10 February 2021 16.00 GMT
Speaker Alexa Alice Joubin (George Washington University)
Biography Alexa Alice Joubin is Professor of English, Women’s, Gender and Sexuality Studies, International Affairs, Theatre, and East Asian Languages and Literatures at George Washington University in Washington, D.C., where she co-founded the Digital Humanities Institute. Her latest books include Shakespeare and East Asia (Oxford University Press, 2021); Race co-authored with Martin Orkin (Routledge’s New Critical Idiom, 2019); Local and Global Myths in Shakespearean Performance co-edited with Aneta Mancewicz (2018); and Shakespeare and the Ethics of Appropriation co-edited with Elizabeth Rivlin (2014).
Title "Performing Transgender Shakespeare"
Abstract This presentation reclaims as trans the Shakespeare films that have been misinterpreted as homosexual. This reclamation builds a longer, intersectional history of gendered embodiment that allows early modern ideas about gender variance to attenuate our contemporary biases against trans bodies. These hitherto neglected trans films are read through the lenses of affective labor and social reparation to explore two key questions: what constitutes trans narratives in early modern and modern periods, and how do trans films about Shakespeare carry out affective labor and inform our sense of transgender history? Case studies may include Shakespeare in Love, Stage Beauty, and other films about theatre making. Audiences tend to regard transgender embodiment as socially reparative when the characters’ circumstances are ameliorated or when the characters are scripted to conform to the normative society’s expectations. Trans films have been deployed to both ends, but only the first strand empowers trans communities. This paper critiques the current filmmaking practices that have bifurcated historical trans individuals’ lived realities into the two reparative modes. By revealing the ways in which trans identities are accepted and the limits to that acceptance, the presentation gives readers the tools to contest their own marginalization by building more capacious theories to elucidate not only performance histories of sexual transformation, but also less explicit representations of trans life.
17 February 2021 January 14.00 GMT
Speaker Paul Franssen (University of Utrecht)
Biography Paul Franssen is Assistant Professor of English Literature at the University of Utrecht.
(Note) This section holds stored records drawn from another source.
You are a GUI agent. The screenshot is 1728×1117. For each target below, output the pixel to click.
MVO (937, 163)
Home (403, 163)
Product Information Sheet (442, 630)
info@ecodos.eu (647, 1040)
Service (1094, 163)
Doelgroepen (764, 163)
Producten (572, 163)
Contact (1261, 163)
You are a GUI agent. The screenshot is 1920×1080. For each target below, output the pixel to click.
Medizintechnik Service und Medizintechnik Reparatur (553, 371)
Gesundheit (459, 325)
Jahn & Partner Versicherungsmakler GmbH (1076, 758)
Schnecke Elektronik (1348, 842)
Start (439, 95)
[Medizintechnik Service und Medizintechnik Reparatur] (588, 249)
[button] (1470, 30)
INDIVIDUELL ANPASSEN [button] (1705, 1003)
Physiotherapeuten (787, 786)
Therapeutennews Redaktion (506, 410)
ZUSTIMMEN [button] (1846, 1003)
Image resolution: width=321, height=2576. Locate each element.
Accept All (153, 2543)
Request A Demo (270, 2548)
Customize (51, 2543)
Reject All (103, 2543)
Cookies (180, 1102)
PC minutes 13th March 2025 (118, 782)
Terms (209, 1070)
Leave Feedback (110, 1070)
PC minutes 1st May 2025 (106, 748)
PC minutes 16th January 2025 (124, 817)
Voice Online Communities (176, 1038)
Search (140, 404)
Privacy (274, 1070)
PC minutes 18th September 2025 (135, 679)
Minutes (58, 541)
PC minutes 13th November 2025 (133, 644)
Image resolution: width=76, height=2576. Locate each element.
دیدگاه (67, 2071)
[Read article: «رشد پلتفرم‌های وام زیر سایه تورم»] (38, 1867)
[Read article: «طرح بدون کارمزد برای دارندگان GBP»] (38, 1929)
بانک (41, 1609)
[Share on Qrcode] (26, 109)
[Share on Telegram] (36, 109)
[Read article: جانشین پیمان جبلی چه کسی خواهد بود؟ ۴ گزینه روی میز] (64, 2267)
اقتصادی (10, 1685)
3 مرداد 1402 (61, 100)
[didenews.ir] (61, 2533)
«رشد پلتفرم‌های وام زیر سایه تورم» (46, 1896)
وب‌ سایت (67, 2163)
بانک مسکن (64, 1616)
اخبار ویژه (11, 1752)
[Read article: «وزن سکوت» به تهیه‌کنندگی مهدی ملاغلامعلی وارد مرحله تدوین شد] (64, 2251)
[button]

In education and research he mainly deals with English literature from the Renaissance, including Shakespeare. He also focuses on individual authors such as Jane Austen and Oscar Wilde and pays special attention to South African literature. Franssen is treasurer of the Shakespeare Society and editor of Folio, the society's magazine.
Title "Shakespeare and Son"
Abstract The putative lives of Shakespeare and his family are often appropriated by modern fiction writers to tell the kinds of stories that speak to modern concerns and sensibilities. In modern fictions, such as the recent Branagh film All is True (2018), Shakespeare's son Hamnet, who died at 11, often symbolises the guilt of absent fathers who are obsessed with their careers. In this talk, Franssen will discuss Maggie O'Farrell's 2020 novel Hamnet as an exponent of Shakespearean biofiction in general, and in light of this tradition of representations of Hamnet in particular.
23 April 2021 16.00 GMT
Speaker Gabriel Egan (De Montfort University)
Biography Gabriel Egan is Director of the English Research Institute and the Centre for Textual Studies at De Montfort University. He is a General Editor of the New Oxford Shakespeare edition (six volumes, 2016-2022) and co-editor of the journals Shakespeare and Theatre Notebook. His recent research has been in field of computational analysis of Shakespeare's writing. He teaches letterpress printing and the writing of computer software for the analysis of literary and historical texts.
Title "Collaboration in Shakespeare"
Abstract Unlike a novelist, Shakespeare could not have done much of what he did on his own. Theatre is inherently a collaborative art. Shakespeare chose to collaborate even more extensively than the art of theatre required, however, in that he also co-write some of his plays, which not all of his contemporaries did. The investigations that will form the basis of this talk are ongoing, but it is hoped to reveal new evidence for hitherto undetected co-authorship in Shakespeare's writing of plays.